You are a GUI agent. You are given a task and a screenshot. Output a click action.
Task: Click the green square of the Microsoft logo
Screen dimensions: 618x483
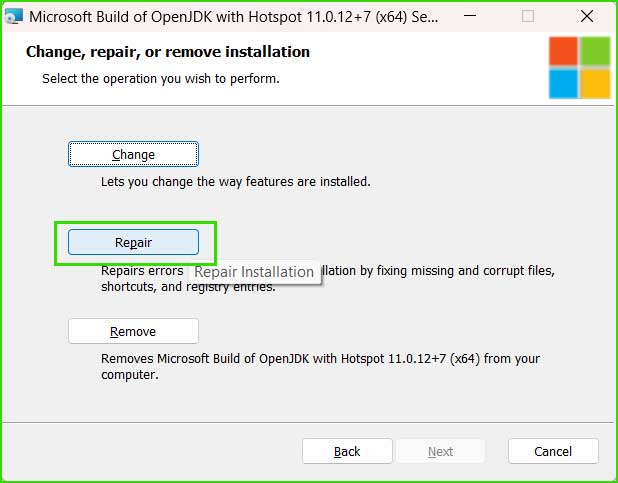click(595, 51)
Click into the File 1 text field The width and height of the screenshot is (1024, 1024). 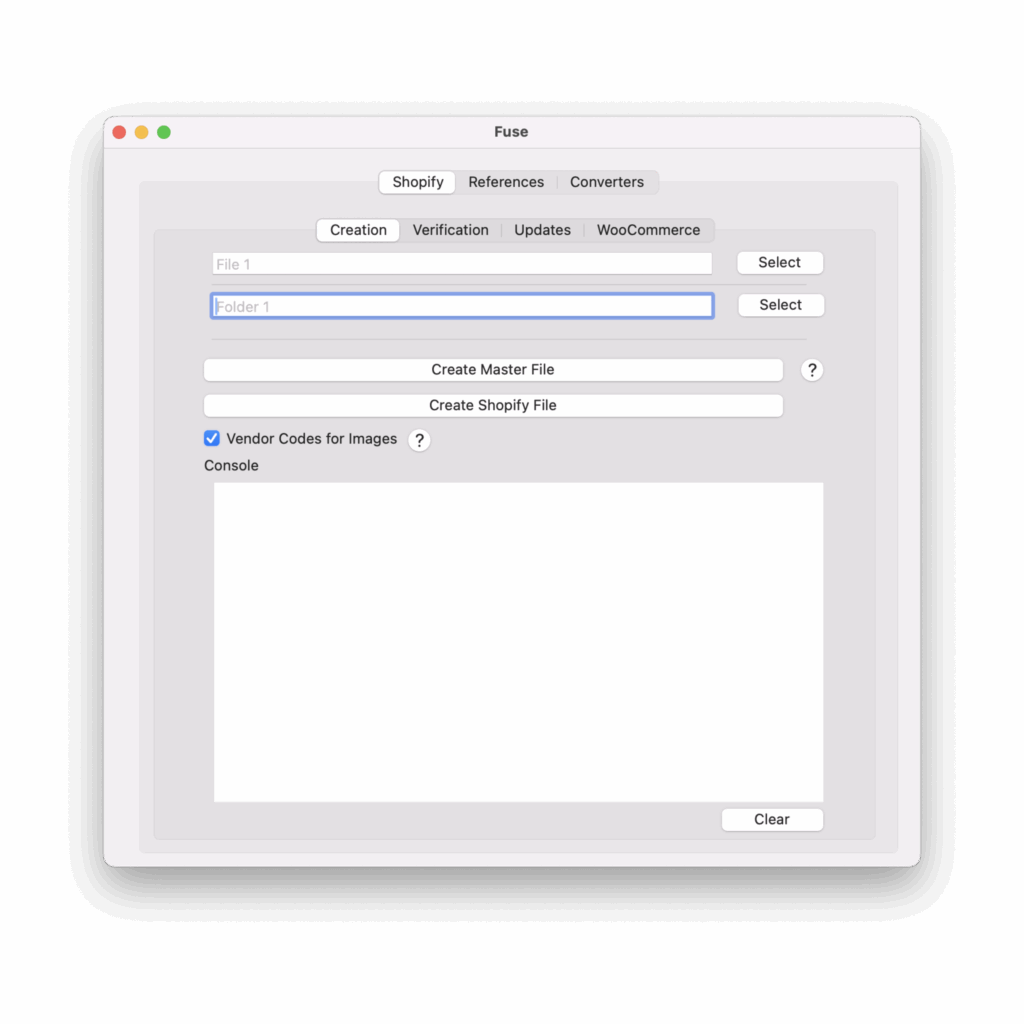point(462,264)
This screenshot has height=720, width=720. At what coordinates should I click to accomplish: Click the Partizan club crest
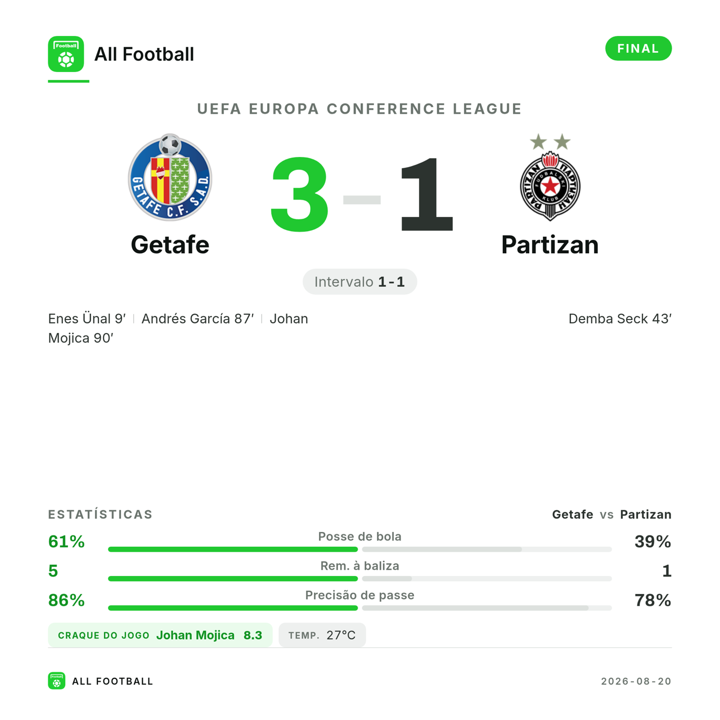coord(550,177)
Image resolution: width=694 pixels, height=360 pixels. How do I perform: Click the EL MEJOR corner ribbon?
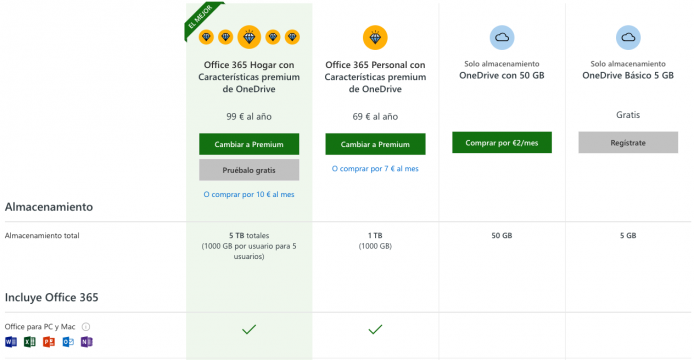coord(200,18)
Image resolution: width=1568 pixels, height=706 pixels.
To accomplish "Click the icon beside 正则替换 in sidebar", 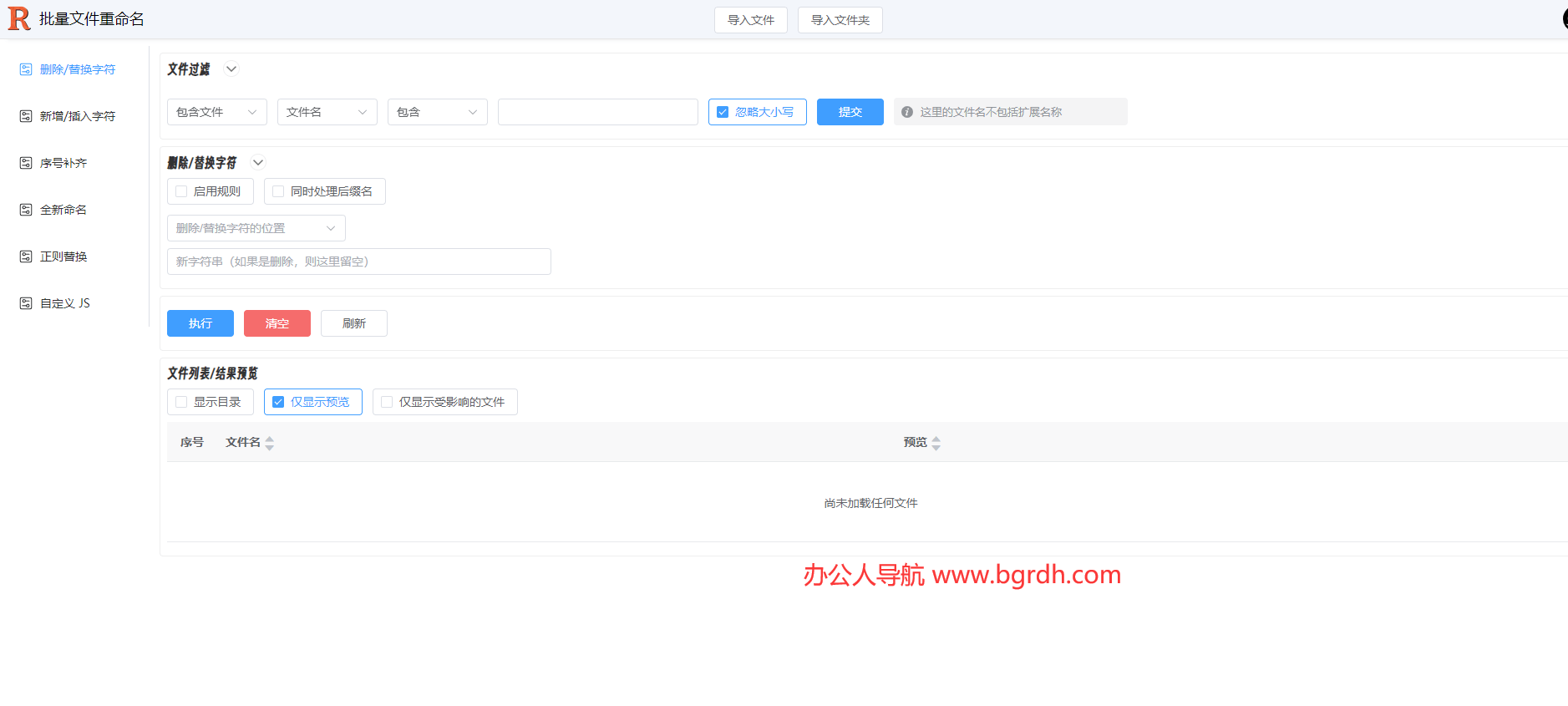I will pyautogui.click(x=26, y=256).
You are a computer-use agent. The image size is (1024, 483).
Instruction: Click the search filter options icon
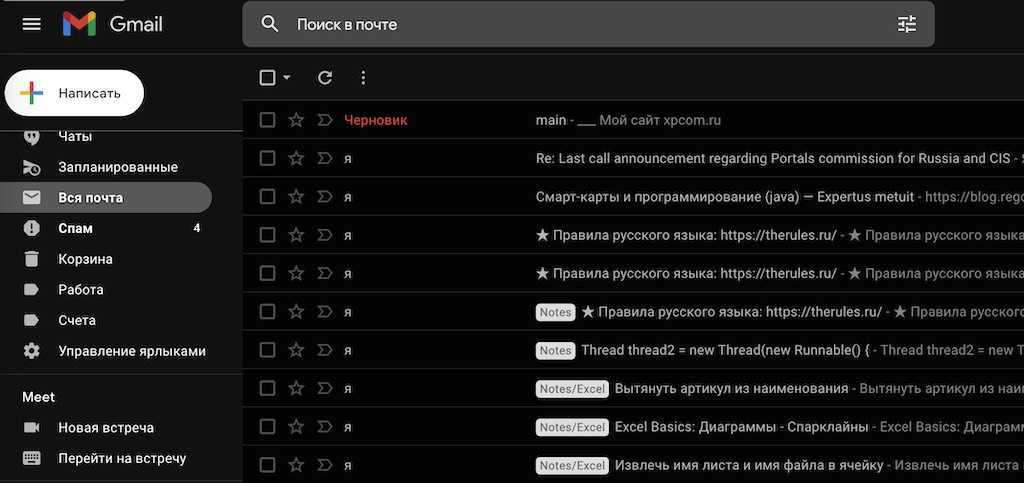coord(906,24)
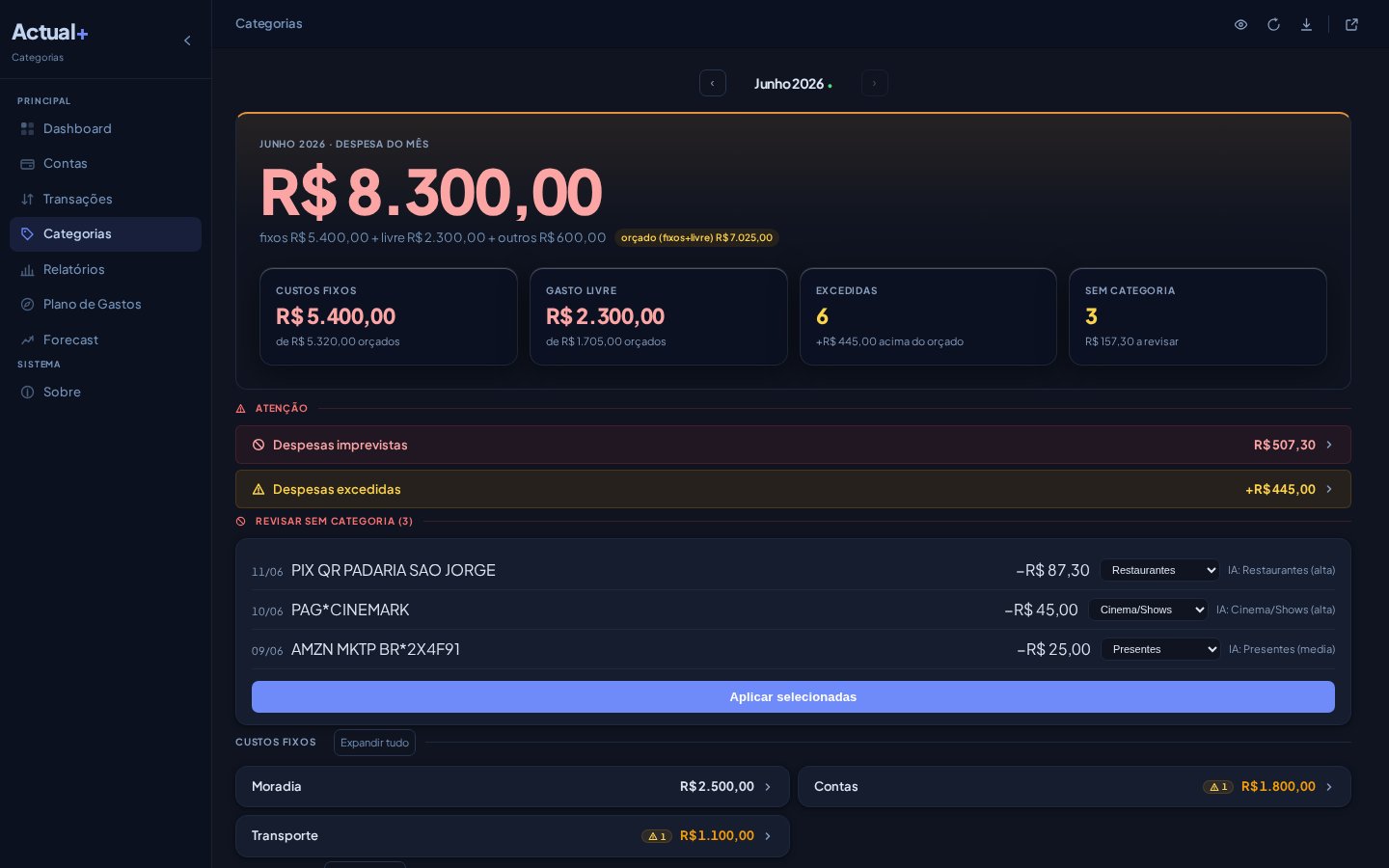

Exercise description: Count the lines of the data above that contain the word "agent". Give only the number.

Solution to this problem: 2